## EJERCICIO BREVE 1
¿Puedes reproducir los registros tal cual, desde su primera línea hasta la línea que contiene "Secretary for MinesMinister", ambas incluidas?

##### FRAGMENTO DEL DOCUMENTO

Se trata de una novela soberbia, sin duda. En una sucesión de secuencias entrelazadas, con continuos saltos en el tiempo, que el autor resuelve magistralmente, seguimos las tres historias mencionadas, atrapados en esta alucinante novela. Una maravilla, de las novelas que no hay que perderse.

Como nos cuenta el autor, afectado por la maldición del cadáver, : “Hubo un momento en que me dije: Si no la escribo, voy a asfixiarme. Si no trato de conocerla escribiéndola, jamás voy a conocerme yo. En la soledad de Highland Park, me senté y anoté estas palabras: «Al despertar de un desmayo que duró más de tres días, Evita tuvo al fin la certeza de que iba a morir» [frase con que inicia la novela]. Era una tarde impasible de otoño, el buen tiempo cantaba desafinando, la vida no se detenía a mirarme.

Mi cachico:

–Entiendo –dije, aunque no me importaba entender. Implacable, insistí: Cuando usted volvió, la caja ya no estaba.
–Se la habían llevado. No sabe cómo me puse cuando me enteré. Nunca le perdoné a papi que no me hubiera llamado para despedirme de mi Pupé. Caí otra vez enferma, creo que hasta se me pasó por la cabeza el deseo de que papi se muriera, pobre, y yo me quedara sola en el mundo inspirando lástima.
–Era el fin –dije. No se lo dije a Ella sino a mí mismo. Deseaba que las últimas escorias del pasado se borraran y aquello fuera en verdad el fin.
–El fin –aceptó Yolanda–. Yo quise a esa muñeca como sólo se puede querer a una persona.
–Era una persona –le dije.
–¿Quién? –preguntó ella, distraída, con el cigarrillo en los labios.
–Su Pupé. No era una muñeca. Era una mujer embalsamada.
Se echó a reír. Aún le quedaba un rescoldo de lágrimas: lo apagó con el agua de una risa franca, desafiante.
–Qué sabe usted –dijo–. No la vio nunca. Vino acá perdido esta mañana, a ver qué averiguaba.
–Sabía que el cadáver había estado en el Rialto dije–. No sabía por cuánto tiempo. Tampoco se me pasó por la cabeza que usted lo había visto.

##########
##### REGISTROS DEL EJERCICIO

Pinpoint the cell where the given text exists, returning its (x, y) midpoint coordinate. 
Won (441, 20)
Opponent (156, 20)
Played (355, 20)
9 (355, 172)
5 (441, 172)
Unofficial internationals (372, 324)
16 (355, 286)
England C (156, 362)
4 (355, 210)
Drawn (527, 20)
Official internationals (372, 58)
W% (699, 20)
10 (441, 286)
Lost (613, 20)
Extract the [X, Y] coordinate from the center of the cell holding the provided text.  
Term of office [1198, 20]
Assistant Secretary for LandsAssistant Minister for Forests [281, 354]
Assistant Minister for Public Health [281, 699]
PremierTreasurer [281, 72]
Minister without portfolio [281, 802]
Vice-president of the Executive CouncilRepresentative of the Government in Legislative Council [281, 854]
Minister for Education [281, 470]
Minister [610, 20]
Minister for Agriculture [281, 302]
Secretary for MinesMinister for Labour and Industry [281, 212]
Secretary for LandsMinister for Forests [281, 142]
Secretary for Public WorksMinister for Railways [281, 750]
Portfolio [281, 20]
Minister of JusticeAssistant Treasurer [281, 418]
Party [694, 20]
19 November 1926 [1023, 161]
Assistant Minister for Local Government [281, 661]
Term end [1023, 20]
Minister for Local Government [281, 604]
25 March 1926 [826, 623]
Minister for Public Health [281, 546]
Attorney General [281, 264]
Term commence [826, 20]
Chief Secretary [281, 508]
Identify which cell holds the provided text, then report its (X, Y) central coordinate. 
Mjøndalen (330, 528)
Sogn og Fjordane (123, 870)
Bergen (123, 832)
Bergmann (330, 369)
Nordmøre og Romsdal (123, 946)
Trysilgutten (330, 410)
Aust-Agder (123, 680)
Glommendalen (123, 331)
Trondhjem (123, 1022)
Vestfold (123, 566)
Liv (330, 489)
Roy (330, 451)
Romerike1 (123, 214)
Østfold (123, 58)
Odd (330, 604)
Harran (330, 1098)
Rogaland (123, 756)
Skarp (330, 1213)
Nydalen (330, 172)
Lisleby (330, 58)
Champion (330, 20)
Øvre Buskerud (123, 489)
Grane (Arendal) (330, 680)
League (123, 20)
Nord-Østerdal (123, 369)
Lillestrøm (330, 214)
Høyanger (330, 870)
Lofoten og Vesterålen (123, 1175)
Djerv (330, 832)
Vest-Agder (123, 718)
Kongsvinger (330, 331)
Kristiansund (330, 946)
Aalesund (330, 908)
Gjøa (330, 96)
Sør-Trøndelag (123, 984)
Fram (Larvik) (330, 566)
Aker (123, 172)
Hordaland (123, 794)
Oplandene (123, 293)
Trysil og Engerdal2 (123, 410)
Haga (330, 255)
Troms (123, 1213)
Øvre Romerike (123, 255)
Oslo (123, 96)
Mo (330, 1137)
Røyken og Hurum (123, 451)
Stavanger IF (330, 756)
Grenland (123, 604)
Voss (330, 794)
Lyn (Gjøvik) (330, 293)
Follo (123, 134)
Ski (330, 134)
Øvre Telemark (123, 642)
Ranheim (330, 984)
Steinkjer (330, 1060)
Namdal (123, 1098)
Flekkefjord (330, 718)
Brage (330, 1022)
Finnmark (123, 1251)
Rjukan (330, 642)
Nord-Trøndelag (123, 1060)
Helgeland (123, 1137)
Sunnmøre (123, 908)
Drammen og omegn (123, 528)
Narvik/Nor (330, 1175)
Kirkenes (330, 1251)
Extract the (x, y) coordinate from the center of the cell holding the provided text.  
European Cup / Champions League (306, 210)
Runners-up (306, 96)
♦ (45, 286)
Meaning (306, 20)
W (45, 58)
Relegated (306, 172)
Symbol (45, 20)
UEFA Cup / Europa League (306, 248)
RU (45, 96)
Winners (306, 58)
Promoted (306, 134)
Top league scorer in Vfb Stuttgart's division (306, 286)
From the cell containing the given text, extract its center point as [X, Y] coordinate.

##########

## EJERCICIO BREVE 2
Según el fragmento sobre la novela, ¿son ciertas estas afirmaciones? Responde sí o no a cada una y cita las palabras exactas del fragmento que lo deciden: (a) Yolanda afirma que quiso a la muñeca como sólo se quiere a una persona. (b) Cuando ella volvió, la caja seguía en su sitio. (c) La novela empieza con la frase sobre el despertar de Evita tras un desmayo de más de tres días.

## RESPUESTA FINAL 1
Pinpoint the cell where the given text exists, returning its (x, y) midpoint coordinate. 
Won (441, 20)
Opponent (156, 20)
Played (355, 20)
9 (355, 172)
5 (441, 172)
Unofficial internationals (372, 324)
16 (355, 286)
England C (156, 362)
4 (355, 210)
Drawn (527, 20)
Official internationals (372, 58)
W% (699, 20)
10 (441, 286)
Lost (613, 20)
Extract the [X, Y] coordinate from the center of the cell holding the provided text.  
Term of office [1198, 20]
Assistant Secretary for LandsAssistant Minister for Forests [281, 354]
Assistant Minister for Public Health [281, 699]
PremierTreasurer [281, 72]
Minister without portfolio [281, 802]
Vice-president of the Executive CouncilRepresentative of the Government in Legislative Council [281, 854]
Minister for Education [281, 470]
Minister [610, 20]
Minister for Agriculture [281, 302]
Secretary for MinesMinister for Labour and Industry [281, 212]

## RESPUESTA FINAL 2
(a) Sí: "Yo quise a esa muñeca como sólo se puede querer a una persona."
(b) No: "Se la habían llevado."
(c) Sí: "«Al despertar de un desmayo que duró más de tres días, Evita tuvo al fin la certeza de que iba a morir» [frase con que inicia la novela]"